The average oncology nurse in the US makes around $65,000 a year, but of course you won't usually start out making that. If you work the night shift, you would also make more as an incentive.

Each floor has their challenges, but I do agree that it takes the right kind of person to work with cancer patients every day.

honeybees
Post 3

My daughter is currently in nursing school and she hasn't decided yet which area she would like to pursue. At some point during her training she will get the chance to work in some of these areas personally.

I know when my dad had cancer and spent a lot of time in the hospital, he had some great oncology nurses. Even though they deal this every day, they were able to stay upbeat and encouraging.

Is an oncology nursing salary any different than working as a nurse in any other specialty? I imagine it might be higher if you were certified, but am wondering if it is about the same if you were not certified and just worked on an oncology floor.

SarahSon
Post 2

@julies - There seems to always be a turnover when it comes to oncology nursing jobs at the hospital where I work. I think some of that is the emotional issues you were talking about.
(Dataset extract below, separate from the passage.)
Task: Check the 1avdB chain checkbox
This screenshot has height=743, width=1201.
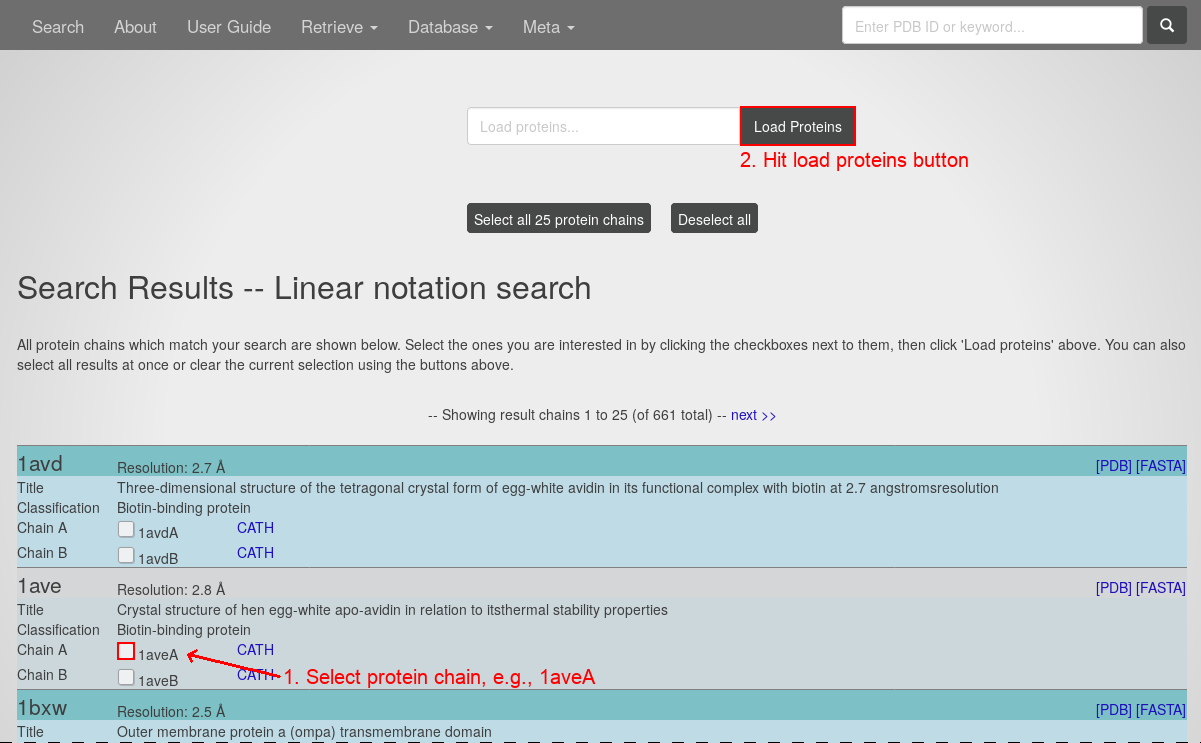Action: click(126, 554)
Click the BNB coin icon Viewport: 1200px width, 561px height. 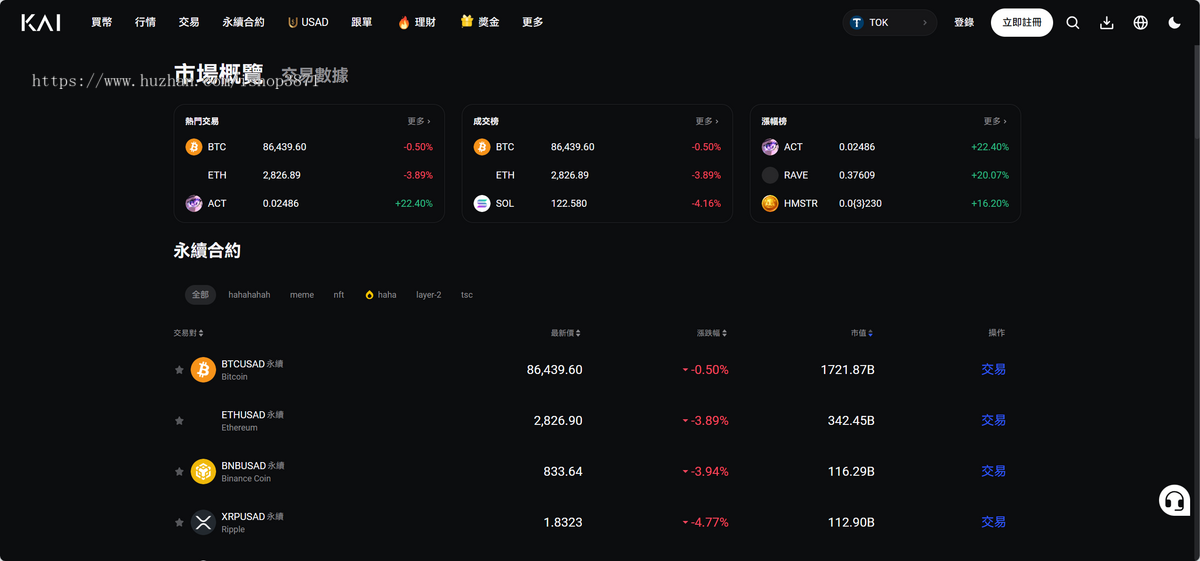pyautogui.click(x=203, y=471)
When many of the patients leave this floor, they are being sent to a hospice facility for their final days. It would be really hard to cope with this and see the sorrow the family is going through too.

I work in pediatrics, and we sure have our share of heartbreaking situations, but we also see a lot of encouraging things that gives our work a nice balance.

I have a lot of respect for the seasoned oncology nurses. I think it takes a special person to be able to do this, and the patients know when they have someone who truly cares.

julies
Post 1

One of my good friends has worked as an oncology nurse at a local hospital for many years. She enjoys nursing, but I don't know how she has been able to work on the cancer floor for so long.

I think it would really start to get to me after awhile. I know she has her really hard days, but she just focuses on giving her patients the best possible care she can.

Depending on how long or how often she has a patient, she has developed some bonds with some of them and their families. I think there would be a fine line between remaining professional and yet showing compassion and caring at the same time.